▶ WHAT YOU SHOULD DO
Restrict the output to the lines below starting at the one that contains "The image size is (930, 905)." and ending at the one that contains "Click into the Fax field", and restate them word for word, both ends included.

▶ GIVEN ENTRIES
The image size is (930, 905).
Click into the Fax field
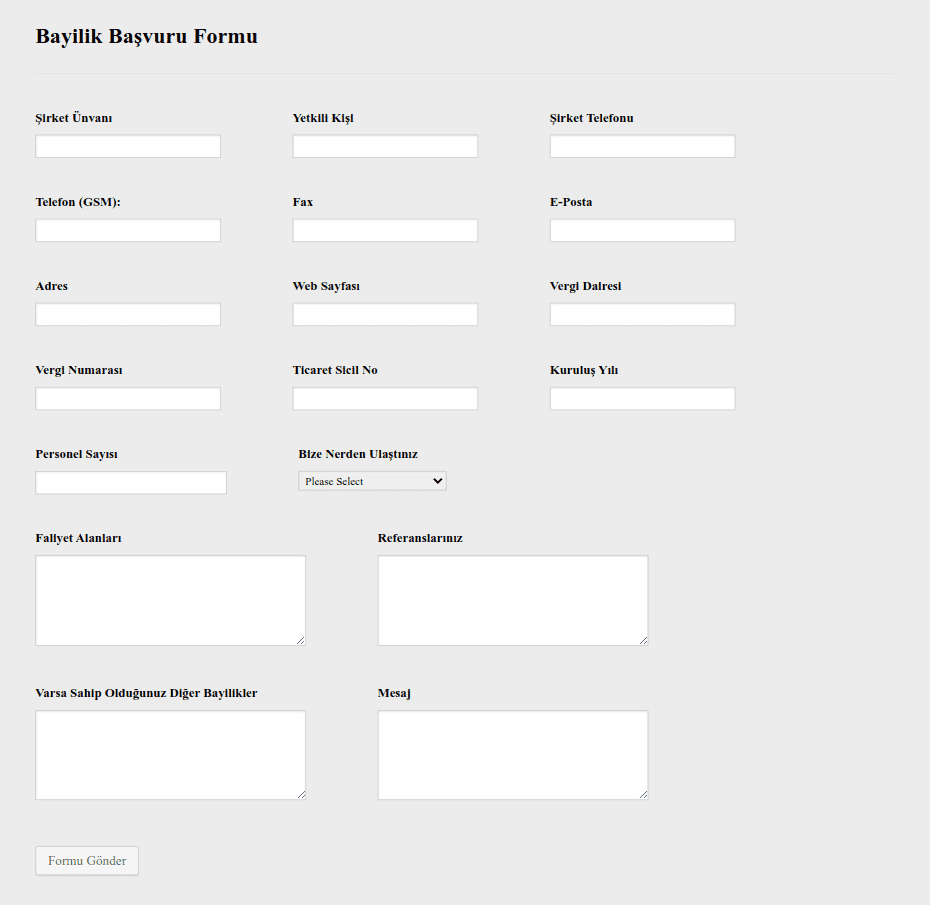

* * *

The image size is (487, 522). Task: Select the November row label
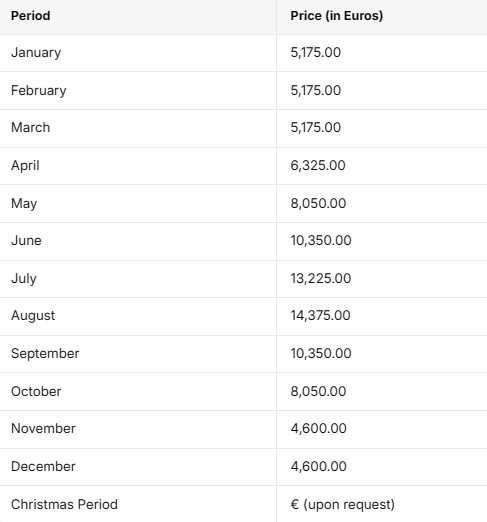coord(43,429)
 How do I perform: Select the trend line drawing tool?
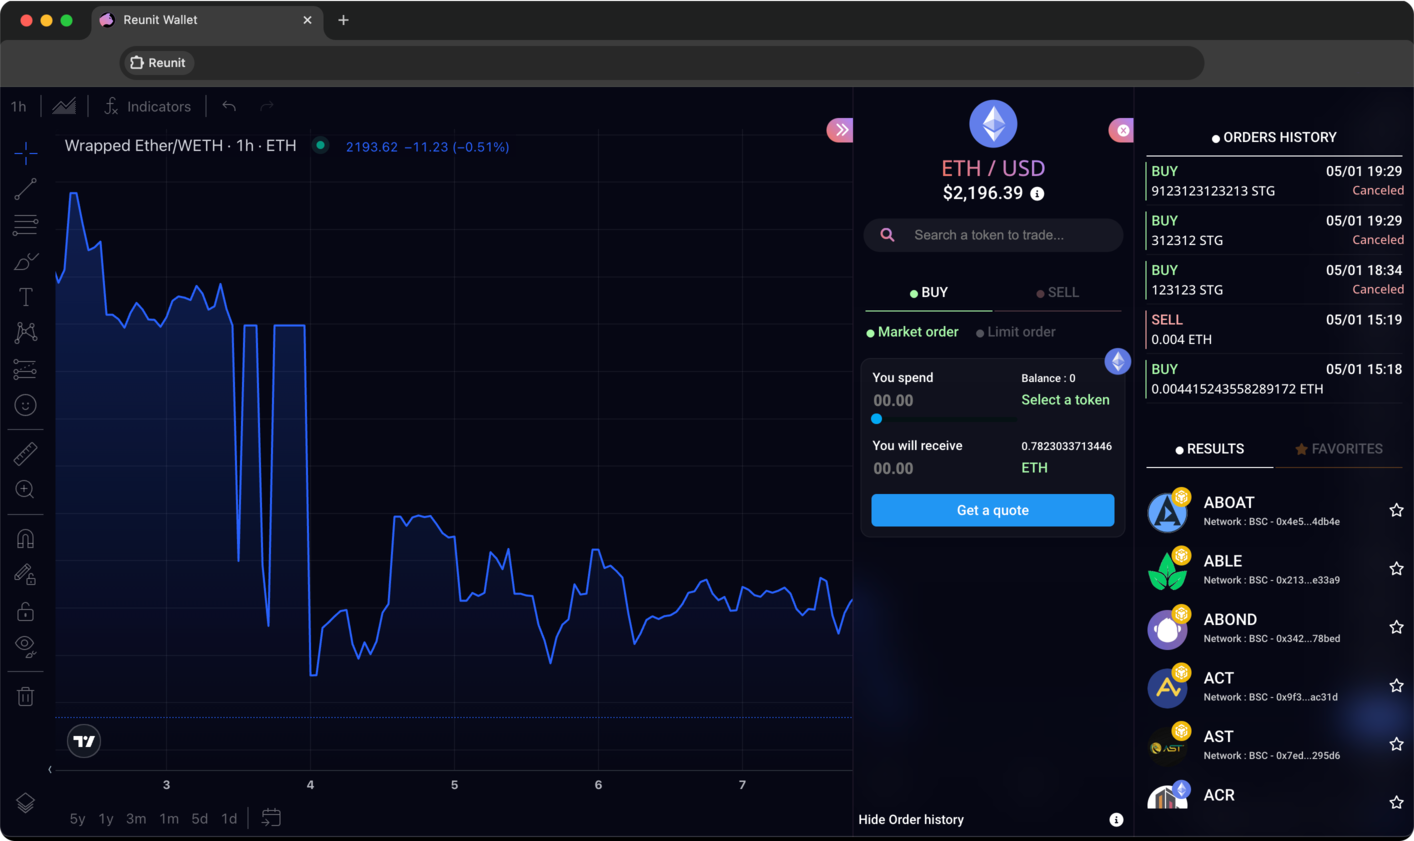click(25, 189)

▶ WRITTEN REPLY
The image size is (930, 905).
Click into the Fax field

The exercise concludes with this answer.